Using the batch-effect removal approaches in the ComBat and Harman software, we examined two in-house datasets and compared results with three large publicly available datasets, (1214 HumanMethylation450 and 1094 MethylationEPIC BeadChips in total), and find that despite various forms of preprocessing, some batch-effects persist. This residual batch-effect is associated with the day of processing, the individual glass slide and the position of the array on the slide. Consistently across all datasets, 4649 probes required high amounts of correction. To understand the impact of this set to EWAS studies, we explored the literature and found three instances where persistently batch-effect prone probes have been reported in abstracts as key sites of differential methylation. As well as batch-effect susceptible probes, we also discover a set of probes which are erroneously corrected. We provide batch-effect workflows for Infinium Methylation data and provide reference matrices of batch-effect prone and erroneously corrected features across the five datasets spanning regionally diverse populations and three commonly collected biosamples (blood, buccal and saliva).
Batch-effects are ever present, even in high-quality data, and a strategy to deal with them should be part of experimental design, particularly for EWAS. Batch-effect removal tools are useful to reduce technical variance in Infinium Methylation data, but they need to be applied with care and make use of post hoc diagnostic measures.
基因组技术可能会受到批次效应的影响,这些影响已知会降低实验的功效,并可能产生假阳性结果。
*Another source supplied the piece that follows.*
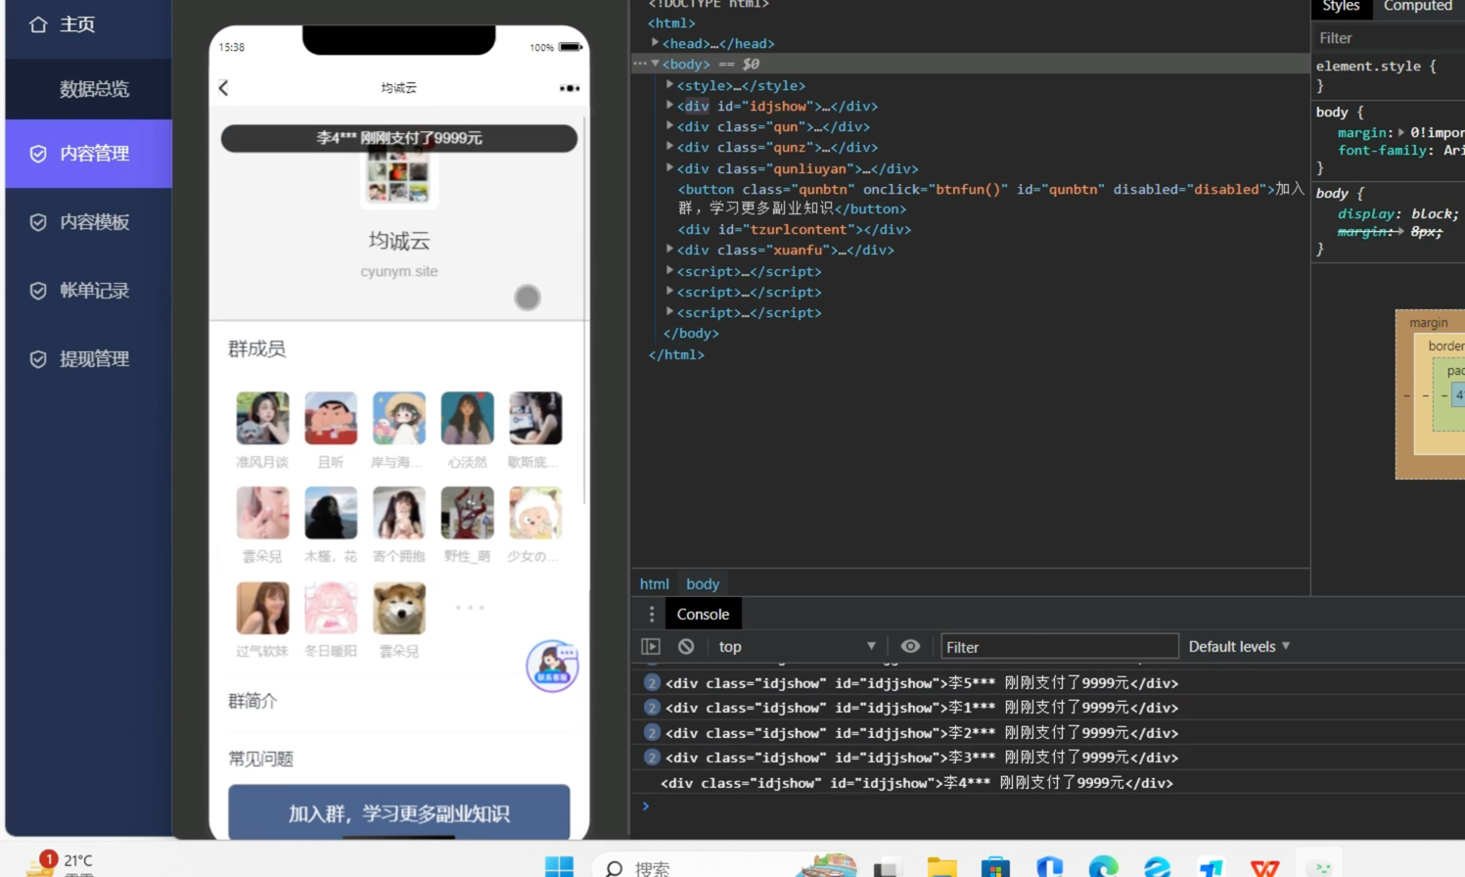Open the Windows Start menu

[559, 866]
Illumina Infinium 甲基化 BeadChip 是全基因组关联研究(EWAS)中常用的技术选择,但目前对于这些设计中批次效应的性质知之甚少。鉴于许多 EWAS 中生物学表型的微妙性,应该考虑控制批次效应。
我们使用了 ComBat 和 Harman 软件中的批次效应去除方法,检查了两个内部数据集,并将结果与三个大型公共数据集(总共 1214 个 HumanMethylation450 和 1094 个 MethylationEPIC BeadChips)进行了比较,发现尽管进行了各种形式的预处理,但仍存在一些批次效应。这种残留的批次效应与处理的日期、单个玻片以及玻片上的阵列位置有关。在所有数据集上,一致的是,有 4649 个探针需要大量的校正。为了了解这组探针对 EWAS 研究的影响,我们查阅了文献,发现有三个实例中,在摘要中报道了持续易受批次效应影响的探针作为差异甲基化的关键位点。除了易受批次效应影响的探针外,我们还发现了一组被错误校正的探针。我们为 Infinium 甲基化数据提供了批次效应工作流程,并提供了横跨五个数据集的易受批次效应影响和错误校正特征的参考矩阵,这些数据集涵盖了区域多样化的人群和三种常见收集的生物样本(血液、口腔和唾液)。
批次效应始终存在,即使在高质量数据中也是如此,因此应该将处理它们的策略作为实验设计的一部分,特别是对于 EWAS。批次效应去除工具可用于减少 Infinium 甲基化数据中的技术方差,但需要谨慎应用,并利用事后诊断措施。